Como empresarios eran hombres libres: podían elegir cuándo trabajar y cuándo cortar su jornada
laboral. Habían hecho además una importante inversión en barcas y en redes, que les aseguraba
un puesto de trabajo y una cierta independencia económica.
Todo esto nos enseña que cuando Pedro, hablando con Jesús sobre las riquezas, le dijo: “Nosotros
lo hemos dejado todo para seguirte” (Mc 10,28), no estaba haciendo ningún alarde, ni exagerando
las cosas. Cuando esos pescadores lo dejaron todo, en verdad dejaron mucho.

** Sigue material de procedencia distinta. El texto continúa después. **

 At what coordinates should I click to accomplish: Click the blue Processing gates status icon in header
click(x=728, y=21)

La confianza queda a salvo
San Juan, al final de su Evangelio, describe una escena de pesca en la que participan siete
apóstoles: Simón Pedro, Andrés, Santiago, Juan, Tomás el Mellizo, Natanael y otros dos cuyos
nombres no se citan (Jn 21,1-11). Parece, pues, que al menos la mitad de los discípulos (y
precisamente los más significativos) eran pescadores.
Ahora bien, por el nivel de vida del que gozaban estos profesionales, podemos concluir que no
eran en absoluto gente ignorante, inculta y ruda, sino más bien personas idóneas para su tiempo,
preparadas y hábiles, capaces de comprender un mensaje como el predicado por Jesús, asumirlo
con sus vidas, y transmitirlo a las comunidades cristianas posteriores. Por lo tanto, la credibilidad
del Evangelio y la fiabilidad de las tradiciones que ellos comunicaron, por ese lado quedan a salvo.

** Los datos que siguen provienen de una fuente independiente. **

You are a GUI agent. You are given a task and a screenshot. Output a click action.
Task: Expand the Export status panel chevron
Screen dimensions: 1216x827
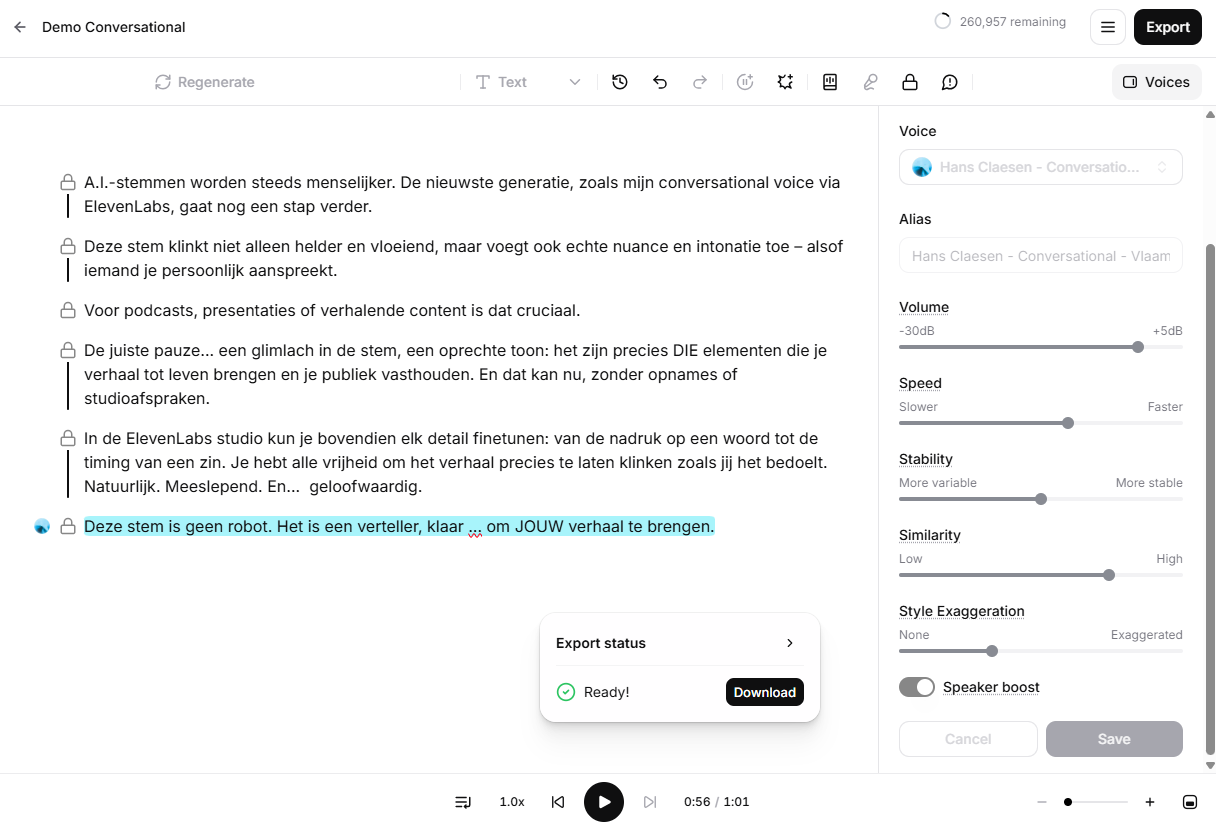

La recompensa por seguirlo
Los apóstoles de Jesús eran expertos pescadores, y habían organizado sus vidas alrededor de su
profesión. Pero un día se cruzaron con Jesús, y descubrieron que aquel inmenso lago, fuente de
sus riquezas y prosperidad económica, ya no les atraía. Y tomaron la gran decisión de sus vidas:
dejarlo todo para irse con Jesús.
Así comprendieron que lo realmente valioso no era lo que habían dejado, sino lo que habían
adquirido. Porque cuando uno decide seguir a Jesús, descubre que las demás cosas no valían tanto
como antes pensaba.
La actitud de los apóstoles nos enseña que el seguimiento de Jesús no es para gente mediocre. No
es para quienes no tienen nada más que hacer en la vida, o no encuentra otra cosa a la cual
dedicarse. No es para los desilusionados del mundo, o los que quieren huir de las realidades
materiales. No. Es para quienes tienen mucho que hacer en la vida. Para los que tienen
emprendimientos, están llenos de trabajo, repletos de actividades, y con grandes ambiciones en
sus negocios. Pero que a pesar de eso descubren en el seguimiento del Señor un camino más
perfecto para su oficio, y por eso deciden seguirlo.

¿Y qué obtendremos a cambio por haber dejado nuestras riquezas y seguir al Señor? La
recompensa consiste precisamente en haberlo seguido. En estar con él. No hay más tesoro
ni más recompensa que ésa. La felicidad es poder andar cada día con la seguridad, la paz, la
tranquilidad que da Jesús de Nazaret, sin importar a dónde nos lleve él. Porque si andamos
con Jesús, no existe el camino hacia la felicidad. La felicidad es el camino.